Saint-Donat-sur-l’Herbasse, la vie de saint Donat
Saint Donat du Val ou de Sisteron, fêté le 19 août, vécut au VIe siècle. Sa vie nous est connue par la « Vita Sancti Donati ». Né dans la région d’Orléans, devenu prêtre, il fut appelé à Sisteron par l’évêque Jean Ier. Il s’installa donc en anachorète dans un ermitage au pied de la montagne de Lure. C’est là qu’il fut confronté à un démon qu’il obligea à aplanir une route, et à un dragon qu’il terrassa. Il eut plusieurs disciples, dont Florentinus et saint Mary, et mourut en 535.
Il fut l’objet de nombreuses légendes, comme celle de Saint-Donat-sur-l’Herbasse : "c’est au VIIIe siècle que les marécages de Jovinzieu abritèrent un dragon couvert d’écailles qui mangeait les enfants. Les habitants du village appelèrent à leur secours Donat, de passage dans la région. Donat s’approcha de la bête, imposa ses mains : le dragon se coucha à ses pieds, vaincu. "
La région des Mées possède aussi son histoire merveilleuse. En 1897, Eugène Plauchud l'écrivit : "Rimbaud des Mées qui, ayant vaincu les Sarrasins, reçut dans son château 7 captives mauresques qui l’avaient subjugué. Les habitants, face au scandale, lui demandèrent de les envoyer en Arles où elles devaient être jugées. Rimbaud les protégea. Le prieur de Paillerols et le prieur de Saint-Michel le menacèrent d’excommunication. Rimbaud se fit une raison, et afin de l’humilier, le prieur décida de conduire les sarrasines à la Durance devant tout le pays rassemblé. Les moines se tenaient un peu plus haut, le long de la colline. Devant les belles, ils eurent de mauvaises pensées. De l'autre côté de la Durance, Donat comprit ce qui allait se passer. Pour préserver les moines de ce péché de chair, il les pétrifia tous sur place dans leur robe de bure. Ils devinrent les rochers des pénitents."

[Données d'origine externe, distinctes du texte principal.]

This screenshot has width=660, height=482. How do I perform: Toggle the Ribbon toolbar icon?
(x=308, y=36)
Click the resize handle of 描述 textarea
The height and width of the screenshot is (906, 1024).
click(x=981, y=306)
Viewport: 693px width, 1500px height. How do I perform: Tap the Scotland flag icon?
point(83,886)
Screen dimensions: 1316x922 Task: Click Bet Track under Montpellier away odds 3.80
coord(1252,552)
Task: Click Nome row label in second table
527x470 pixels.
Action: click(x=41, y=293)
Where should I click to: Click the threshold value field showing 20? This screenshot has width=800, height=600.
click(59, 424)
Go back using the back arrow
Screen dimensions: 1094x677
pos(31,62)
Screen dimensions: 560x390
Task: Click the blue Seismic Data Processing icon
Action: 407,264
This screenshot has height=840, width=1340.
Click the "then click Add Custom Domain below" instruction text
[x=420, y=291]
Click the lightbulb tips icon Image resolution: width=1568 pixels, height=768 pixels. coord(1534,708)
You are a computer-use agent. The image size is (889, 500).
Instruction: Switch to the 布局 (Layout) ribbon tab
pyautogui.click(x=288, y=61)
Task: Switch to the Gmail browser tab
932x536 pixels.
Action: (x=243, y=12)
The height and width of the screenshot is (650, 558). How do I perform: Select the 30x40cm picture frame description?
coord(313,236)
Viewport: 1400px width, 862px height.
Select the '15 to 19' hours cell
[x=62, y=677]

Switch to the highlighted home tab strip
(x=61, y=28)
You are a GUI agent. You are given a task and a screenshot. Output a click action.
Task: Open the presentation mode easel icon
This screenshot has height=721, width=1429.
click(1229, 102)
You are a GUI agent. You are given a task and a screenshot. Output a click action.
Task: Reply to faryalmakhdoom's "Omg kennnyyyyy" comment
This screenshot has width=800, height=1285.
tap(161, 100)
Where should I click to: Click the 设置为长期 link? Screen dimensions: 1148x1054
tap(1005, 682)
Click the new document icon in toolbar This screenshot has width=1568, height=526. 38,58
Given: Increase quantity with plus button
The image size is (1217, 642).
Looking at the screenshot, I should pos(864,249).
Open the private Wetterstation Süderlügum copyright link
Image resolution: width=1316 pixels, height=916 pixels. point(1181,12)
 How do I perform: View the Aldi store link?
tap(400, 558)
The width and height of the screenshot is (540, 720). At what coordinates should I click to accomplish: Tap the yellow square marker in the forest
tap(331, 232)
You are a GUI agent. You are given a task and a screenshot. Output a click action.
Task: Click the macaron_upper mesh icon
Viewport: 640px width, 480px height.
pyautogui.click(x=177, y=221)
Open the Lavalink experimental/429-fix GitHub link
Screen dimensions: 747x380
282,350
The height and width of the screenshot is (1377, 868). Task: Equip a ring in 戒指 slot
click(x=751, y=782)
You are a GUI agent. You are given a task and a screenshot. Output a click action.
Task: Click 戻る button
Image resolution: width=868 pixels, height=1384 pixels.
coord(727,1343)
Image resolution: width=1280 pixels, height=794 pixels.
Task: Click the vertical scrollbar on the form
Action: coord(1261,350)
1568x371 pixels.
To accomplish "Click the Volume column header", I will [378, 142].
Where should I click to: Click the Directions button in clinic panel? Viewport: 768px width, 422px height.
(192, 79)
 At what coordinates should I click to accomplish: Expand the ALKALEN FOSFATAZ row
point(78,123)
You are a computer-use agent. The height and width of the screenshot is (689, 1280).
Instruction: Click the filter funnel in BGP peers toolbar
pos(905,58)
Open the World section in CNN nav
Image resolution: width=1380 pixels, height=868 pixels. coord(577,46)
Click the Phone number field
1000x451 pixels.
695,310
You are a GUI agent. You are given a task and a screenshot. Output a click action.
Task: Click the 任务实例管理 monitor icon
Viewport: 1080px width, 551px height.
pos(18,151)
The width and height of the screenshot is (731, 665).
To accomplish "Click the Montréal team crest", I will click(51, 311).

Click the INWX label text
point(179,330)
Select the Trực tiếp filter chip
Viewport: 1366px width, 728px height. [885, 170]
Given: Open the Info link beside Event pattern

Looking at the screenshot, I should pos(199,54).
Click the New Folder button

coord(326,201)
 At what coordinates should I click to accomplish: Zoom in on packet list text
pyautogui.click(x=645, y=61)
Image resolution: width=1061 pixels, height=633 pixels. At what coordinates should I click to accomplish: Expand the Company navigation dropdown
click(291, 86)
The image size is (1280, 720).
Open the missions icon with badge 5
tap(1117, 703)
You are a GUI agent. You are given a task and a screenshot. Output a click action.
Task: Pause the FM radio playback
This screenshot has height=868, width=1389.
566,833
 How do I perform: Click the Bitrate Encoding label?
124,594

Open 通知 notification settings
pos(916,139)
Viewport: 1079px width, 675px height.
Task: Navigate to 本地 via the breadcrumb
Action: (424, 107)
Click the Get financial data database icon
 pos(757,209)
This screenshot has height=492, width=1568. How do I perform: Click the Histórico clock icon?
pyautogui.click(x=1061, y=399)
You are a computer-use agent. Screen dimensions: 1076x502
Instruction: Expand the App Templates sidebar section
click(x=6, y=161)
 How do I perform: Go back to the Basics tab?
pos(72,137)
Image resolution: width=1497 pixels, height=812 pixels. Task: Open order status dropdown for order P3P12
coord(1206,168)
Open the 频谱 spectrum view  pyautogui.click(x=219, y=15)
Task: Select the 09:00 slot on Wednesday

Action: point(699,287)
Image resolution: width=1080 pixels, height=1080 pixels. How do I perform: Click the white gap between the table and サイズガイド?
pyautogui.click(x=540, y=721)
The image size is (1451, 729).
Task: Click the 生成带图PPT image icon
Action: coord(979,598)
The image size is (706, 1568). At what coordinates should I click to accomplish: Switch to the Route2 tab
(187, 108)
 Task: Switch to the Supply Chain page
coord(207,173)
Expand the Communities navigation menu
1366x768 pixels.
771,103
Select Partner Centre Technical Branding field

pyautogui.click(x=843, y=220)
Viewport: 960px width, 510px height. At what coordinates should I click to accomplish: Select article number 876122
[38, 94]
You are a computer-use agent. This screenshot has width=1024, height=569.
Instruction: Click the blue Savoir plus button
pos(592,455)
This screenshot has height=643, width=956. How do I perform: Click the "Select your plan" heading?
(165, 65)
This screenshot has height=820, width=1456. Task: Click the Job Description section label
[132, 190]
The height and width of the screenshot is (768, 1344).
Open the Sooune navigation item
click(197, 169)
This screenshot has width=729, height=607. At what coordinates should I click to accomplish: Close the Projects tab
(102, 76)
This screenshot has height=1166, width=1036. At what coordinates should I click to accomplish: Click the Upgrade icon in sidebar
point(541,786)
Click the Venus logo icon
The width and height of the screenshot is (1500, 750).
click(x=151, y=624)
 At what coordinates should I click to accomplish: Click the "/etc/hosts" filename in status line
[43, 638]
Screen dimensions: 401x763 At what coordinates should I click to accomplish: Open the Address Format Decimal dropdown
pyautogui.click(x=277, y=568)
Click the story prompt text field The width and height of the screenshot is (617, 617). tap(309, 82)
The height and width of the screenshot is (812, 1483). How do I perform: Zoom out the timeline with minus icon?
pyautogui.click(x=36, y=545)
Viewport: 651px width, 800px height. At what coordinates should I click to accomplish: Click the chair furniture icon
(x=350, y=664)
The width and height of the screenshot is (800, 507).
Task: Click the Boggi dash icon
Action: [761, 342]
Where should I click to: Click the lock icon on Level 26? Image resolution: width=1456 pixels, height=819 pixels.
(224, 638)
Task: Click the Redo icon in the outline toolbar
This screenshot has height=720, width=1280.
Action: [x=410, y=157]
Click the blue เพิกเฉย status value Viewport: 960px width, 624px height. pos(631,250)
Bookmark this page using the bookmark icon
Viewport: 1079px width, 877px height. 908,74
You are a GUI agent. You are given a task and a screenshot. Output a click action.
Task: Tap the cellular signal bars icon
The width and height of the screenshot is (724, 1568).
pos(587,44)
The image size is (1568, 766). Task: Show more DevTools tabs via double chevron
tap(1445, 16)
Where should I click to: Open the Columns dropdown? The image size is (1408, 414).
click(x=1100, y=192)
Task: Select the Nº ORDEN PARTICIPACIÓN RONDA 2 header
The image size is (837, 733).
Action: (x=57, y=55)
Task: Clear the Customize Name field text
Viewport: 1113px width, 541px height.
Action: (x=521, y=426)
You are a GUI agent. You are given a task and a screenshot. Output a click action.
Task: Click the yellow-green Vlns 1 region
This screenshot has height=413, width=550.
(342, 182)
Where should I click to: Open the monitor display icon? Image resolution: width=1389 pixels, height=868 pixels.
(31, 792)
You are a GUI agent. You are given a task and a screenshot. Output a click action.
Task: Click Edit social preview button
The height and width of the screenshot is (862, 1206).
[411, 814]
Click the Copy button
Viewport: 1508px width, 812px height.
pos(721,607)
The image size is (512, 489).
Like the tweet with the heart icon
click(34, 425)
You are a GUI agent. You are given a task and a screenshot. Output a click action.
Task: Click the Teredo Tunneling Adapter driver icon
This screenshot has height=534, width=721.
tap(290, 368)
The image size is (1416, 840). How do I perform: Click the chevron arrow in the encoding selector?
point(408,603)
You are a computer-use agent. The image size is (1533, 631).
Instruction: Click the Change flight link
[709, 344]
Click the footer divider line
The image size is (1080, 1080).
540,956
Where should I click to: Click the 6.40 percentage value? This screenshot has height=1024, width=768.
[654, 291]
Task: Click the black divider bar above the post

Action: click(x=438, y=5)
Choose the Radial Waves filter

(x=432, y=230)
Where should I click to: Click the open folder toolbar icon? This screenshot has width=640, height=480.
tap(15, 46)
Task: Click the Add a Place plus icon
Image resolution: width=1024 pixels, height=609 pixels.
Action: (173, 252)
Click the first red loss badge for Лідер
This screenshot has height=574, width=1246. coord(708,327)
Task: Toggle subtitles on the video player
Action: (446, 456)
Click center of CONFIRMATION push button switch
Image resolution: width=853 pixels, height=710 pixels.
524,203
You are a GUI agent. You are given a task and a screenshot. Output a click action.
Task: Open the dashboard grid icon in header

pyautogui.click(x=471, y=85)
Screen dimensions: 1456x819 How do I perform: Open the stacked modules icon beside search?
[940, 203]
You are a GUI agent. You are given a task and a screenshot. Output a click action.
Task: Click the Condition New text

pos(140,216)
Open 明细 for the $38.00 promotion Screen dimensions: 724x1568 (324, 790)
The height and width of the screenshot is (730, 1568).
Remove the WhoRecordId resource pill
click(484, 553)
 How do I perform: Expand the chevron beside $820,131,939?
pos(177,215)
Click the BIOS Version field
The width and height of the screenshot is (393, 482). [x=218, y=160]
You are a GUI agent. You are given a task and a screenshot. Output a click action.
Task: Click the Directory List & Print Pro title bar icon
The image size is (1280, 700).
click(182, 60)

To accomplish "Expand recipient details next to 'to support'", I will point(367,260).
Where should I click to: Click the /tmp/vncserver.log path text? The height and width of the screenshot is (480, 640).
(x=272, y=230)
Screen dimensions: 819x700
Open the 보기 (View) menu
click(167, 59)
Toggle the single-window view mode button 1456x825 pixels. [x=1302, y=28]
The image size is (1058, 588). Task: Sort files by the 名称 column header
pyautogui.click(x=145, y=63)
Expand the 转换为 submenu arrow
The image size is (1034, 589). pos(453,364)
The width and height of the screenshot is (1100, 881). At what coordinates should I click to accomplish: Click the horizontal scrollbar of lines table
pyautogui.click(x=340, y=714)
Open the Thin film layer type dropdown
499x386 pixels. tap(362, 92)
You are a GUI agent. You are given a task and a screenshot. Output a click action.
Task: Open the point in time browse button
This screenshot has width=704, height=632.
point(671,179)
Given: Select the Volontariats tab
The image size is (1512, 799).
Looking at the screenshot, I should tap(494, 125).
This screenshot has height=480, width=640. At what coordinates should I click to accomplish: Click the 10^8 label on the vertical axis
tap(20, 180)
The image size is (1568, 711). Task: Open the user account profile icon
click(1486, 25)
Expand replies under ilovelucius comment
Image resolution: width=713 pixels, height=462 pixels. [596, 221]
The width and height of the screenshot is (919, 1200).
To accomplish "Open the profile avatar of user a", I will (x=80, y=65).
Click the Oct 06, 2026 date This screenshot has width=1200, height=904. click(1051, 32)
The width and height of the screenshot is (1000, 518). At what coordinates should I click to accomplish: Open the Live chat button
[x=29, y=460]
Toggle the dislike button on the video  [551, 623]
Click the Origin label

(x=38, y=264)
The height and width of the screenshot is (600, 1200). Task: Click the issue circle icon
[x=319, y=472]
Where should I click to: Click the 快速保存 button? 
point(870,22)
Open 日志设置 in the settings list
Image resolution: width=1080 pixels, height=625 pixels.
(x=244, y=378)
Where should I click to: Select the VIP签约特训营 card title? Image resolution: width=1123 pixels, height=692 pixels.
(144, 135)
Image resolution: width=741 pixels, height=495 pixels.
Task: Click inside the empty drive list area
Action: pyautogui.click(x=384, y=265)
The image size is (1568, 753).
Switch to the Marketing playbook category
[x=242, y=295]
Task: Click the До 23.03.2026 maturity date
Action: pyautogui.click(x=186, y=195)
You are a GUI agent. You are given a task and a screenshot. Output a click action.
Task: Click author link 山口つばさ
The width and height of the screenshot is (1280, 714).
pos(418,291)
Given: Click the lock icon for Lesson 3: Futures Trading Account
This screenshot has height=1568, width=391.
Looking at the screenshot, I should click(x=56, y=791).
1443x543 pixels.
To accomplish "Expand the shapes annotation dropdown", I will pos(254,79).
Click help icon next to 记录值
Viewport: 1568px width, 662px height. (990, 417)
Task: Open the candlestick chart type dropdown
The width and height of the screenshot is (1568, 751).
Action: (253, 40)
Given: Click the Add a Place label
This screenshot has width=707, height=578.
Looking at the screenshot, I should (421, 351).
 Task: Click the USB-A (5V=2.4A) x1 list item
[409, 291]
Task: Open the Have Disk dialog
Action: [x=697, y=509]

C’est Jean-Louis Fournier, né à Saint-Donat en 1836, qui sculpta la statue du saint à Londres. La reine Victoria, ou Napoléon III selon les versions, en fit don à la commune vers 1860. Donat est représenté avec l’étole des exorcistes, le dragon ailé en laisse à ses pieds.
Donat du Val n’est pas le seul à s’être confronté aux dragons. Donat, évêque de Paramythia dans l'ancienne Épire du IVe siècle, en fit de même. C’est dans le village de Glykys que cela se passa : « à peu de distance du village coule un ruisseau dont les eaux autrefois salubres furent empoisonnées par un dragon monstrueux, de sorte que tous ceux qui en buvaient périssaient. Saint-Donat, ermite respecté de tout le pays, résolut de le délivrer de ce fléau; et, montant sur son âne, sans autres armes qu'une baguette d'osier, il partit pour chercher le monstre. Dès que le dragon l'aperçut, il s'élança sur lui en vomissant des torrents de flammes et de fumée; mais le pieux cénobite, invoquant la Sainte-Vierge, le fit tomber mort en le touchant de sa baguette. »
Quand on connaît la symbolique du dragon, pas étonnant que Donat, saint sauroctone comme Michel ou Marguerite, ait agi dans des endroits énergétiquement puissants et où un représentant de la nouvelle religion devait imposer l’ordre face à d’anciens mythes païens.